It’s that time of the year again. For those of us who are on the Nineveh 90 challenge, we began Lent-like practices back in February.
God is so good at giving us what we need to grow in holiness even though we might not have selected the means He uses. How loving that God choses a path so unique to each and every one of us. I write that both tongue and cheek and in reality.
An added Lenten bonus this year for me is the fact I had surgery last week. Can we say, C-R-A-Z-Y! With any surgically invasive procedure there comes all the joys of having strangers in your business, and an element of exposure that’s usually only reserved for our spouse and maybe not even then. So very many opportunities for growth in humility.
Anyone who has had surgery and been given the prerequisite narcotics for pain management knows that it comes with a price. I guess I need to be somewhat specific and figurative at the same time. Yes, there is the danger of addiction if misused. I’m not referring to that. When road crews are cutting new highway through mountains and tunnels they often have to deal with boulders wedged so tightly that nothing less than explosives will get the job done.
I hope the lights are going on.
“Is she really going there, on a Catholic website, in Lent no less? Blasphemy!”
Metaphorically speaking, yes. I share about a personal experience that many of us have had, but no one wants to talk about.
“Well there a reason for that lady, if I get where you’re going with this! Less details, and get to the humility point or I’m walking.”
There is always some juncture post operatively speaking, when one is faced with a decision-pain or roadwork. If you get my drift? I distinctly remember a Milk of Magnesia commercial as a child- why, I don’t know? Weird stuff sticks in my head.
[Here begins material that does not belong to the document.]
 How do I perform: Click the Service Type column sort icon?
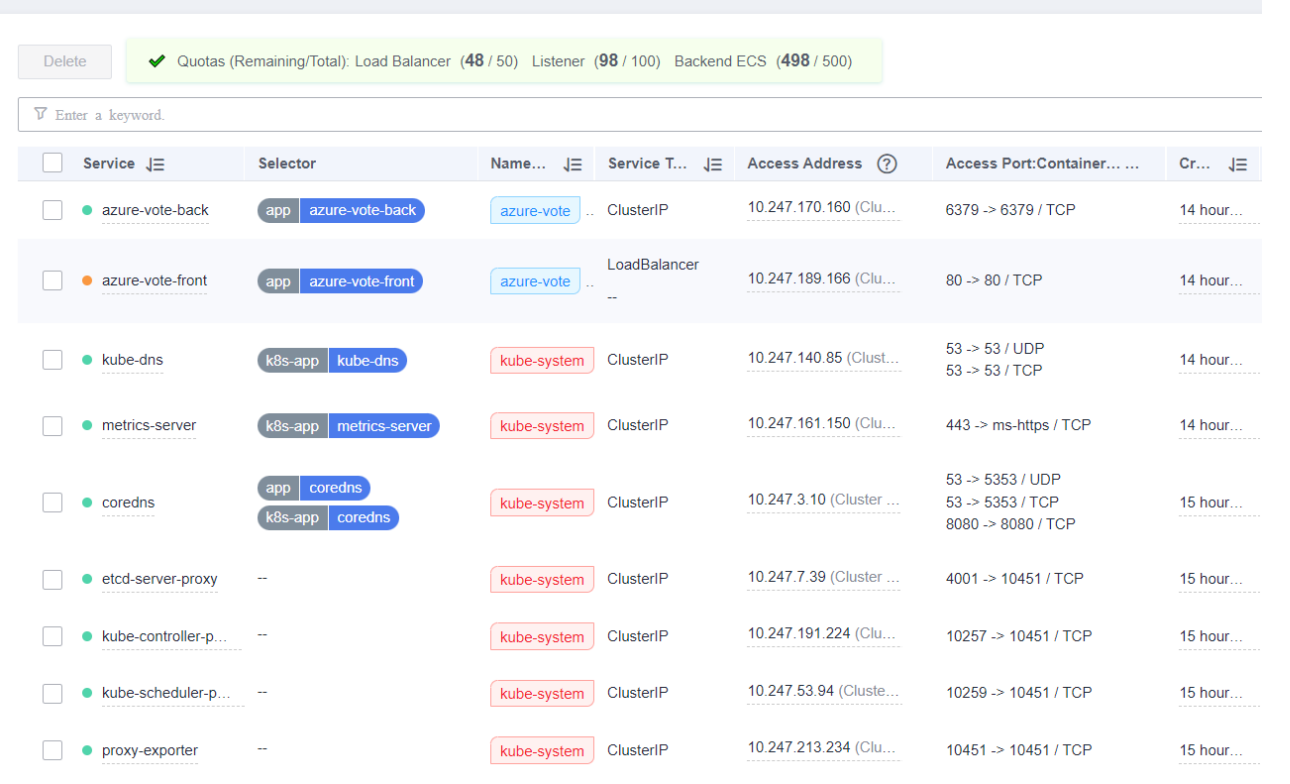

Something about being gentle, a child in bed, a warm hug from MOM, problem solved. Does anyone else remember that?
“What does this have to do with humility woman, you’re killing me? I can’t read much longer, it’s like being unable to pull yourself away from a horror film. You know what’s coming, it ain’t pretty, but you just can’t pull yourself away.”
I fashioned a cocktail of that loving, gentle-acting, overnight sensation and kicked it back like a shot of courage. When you are miserable you will do the unimaginable. Prayer simply wasn’t working…fast enough.
As with these things, they tend to happen when you are furthest from the sanctuary of the lavatory. This would have been a great time for the so-called adrenaline boost that accompanies emergencies to kick in. Not the case, unfortunately. Enough said. I’ve spent so much time in the throne room that I am now officially an honorary queen.
“So where does the humility that you lured us into this train wreck come in?”
Oh that’s easy, I’m a mom, part of a family, and my adult children are having a party with this. Thanks to the speed of technology even those that live thousands of miles away can have a giggle at mom’s expense. Hardy, har har.
I believe God uses extraordinary heroic experiences to grow us in virtue, but lots of everyday small experiences as well.
Don’t overlook that fact.
If I can use this nightmare to learn to think a lot less of my wounded pride, and to offer it up for my growth in holiness then it has been a beneficial experience. When I shared this article with my father who has been a paraplegic for fifty years, he shed a whole new light on this. Another lesson to be learned, there is often times someone much worse off than yourself. Pray for them.
It’s what we do with those opportunities that help us grow spiritually.
And just as a warning to those who have yet to encounter this, if you add warm compresses or heat to the affected area you might as well scream, “Fire in the hole” and start running.